Wellness for many is the new purpose. Our study found that, for 73% of consumers, wellness is an essential element of a brand’s strategy. This not only covers expectations in related sectors, like food, but in less obvious industries like airlines, cars and even financial services. Across the board, consumers are prioritising wellness when they shop and are acutely aware of the mismatch between what they want and what brands deliver.

Today, 77% of people say wellness is very or extremely important to them – and yet they are still not satisfied with what brands are delivering. Four out of five, 80%, want to improve their wellness, yet 75% feel brands could do more in that regard. A striking 66% say that in future brands will need to have a wellness component to even survive. As we navigate to the ‘next normal’, post-Covid-19, we already see evidence that a brand’s wellness mission will become even more critical to growth.

Wellness – a largely uncharted territory

Take major wellness industries like food and skincare, which put wellness at the core of their priorities. Now, listen to consumers: is the food industry doing all it should to help them with their wellness? Just 41% say yes. Is the skincare industry doing all it should? Only 53% agree. And it is not just the ‘obvious’ wellness sectors that are letting consumers down. Across all industries, from hotels to cars, brands are failing to deliver on expectations. The conclusion is obvious, wellness is still a largely uncharted territory.

Diagram showing the $4.5 trillion wellness economy

Good news, there are still numerous gaps to fill – and wellness remains synonymous with growth opportunities.

And wellness is no longer the preserve of ‘wellness brands’. Two out of three consumers, 67%, say there should be more wellness options. More than half, 52%, expect categories like cars, banks or airlines to offer wellness options – comparable to the snack foods category, 56%. Consumer logic is fool-proof. Most likely, bankers don’t discuss wellness much. But if consumers were in the C-suite of the banking industry, they would. Three-quarters, 75%, of them think lowering anxiety and stress is the job of a wellness brand. Money being people’s biggest source of stress, they would see immense growth opportunities in wellness. To cut a long story short, consumers expect every brand to contribute to their wellness. And 59% agree to pay more for it. What more could we ask?

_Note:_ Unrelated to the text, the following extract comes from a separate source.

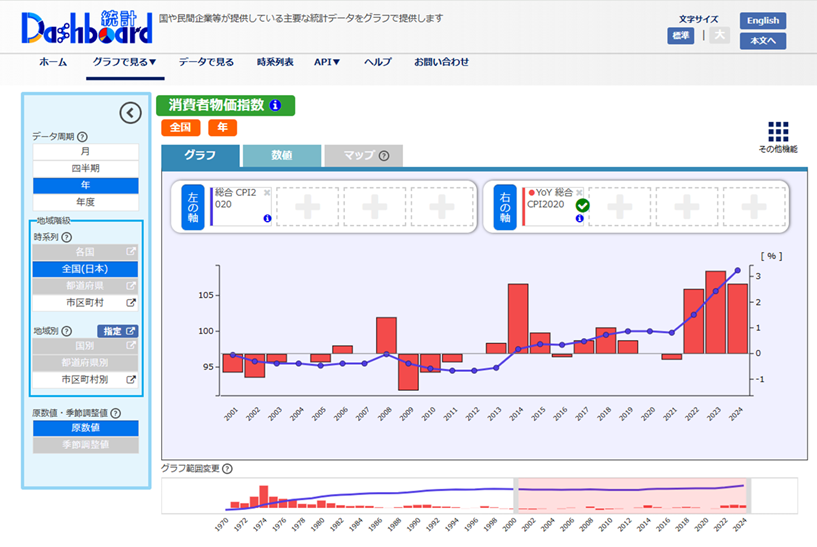
Task: Expand the グラフで見る▼ dropdown menu
Action: click(x=124, y=62)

It’s not new news that wellness is holistic, but holistic takes a new dimension nowadays. The traditional physical and mental factors of wellness are still critical – not a surprise in a world where chronic diseases are rapidly increasing, obesity and diabetes appear earlier in life and Covid-19 causes psychological disorders, stress, anxiety and depression.2,3 That’s why healthy meals, good sleep and time to relax remain people’s top three priorities.

What’s new is that wellness is less personal and selfish – shifting from ‘my’ to ‘our’ wellness. More than half, 53%, of consumers surveyed say a brand that helps them feel connected is a wellness brand; while 71% say one that helps them make a positive difference is a wellness brand. Personal ‘wellness bubbles’ are worthless unless the rest of the world feels well too.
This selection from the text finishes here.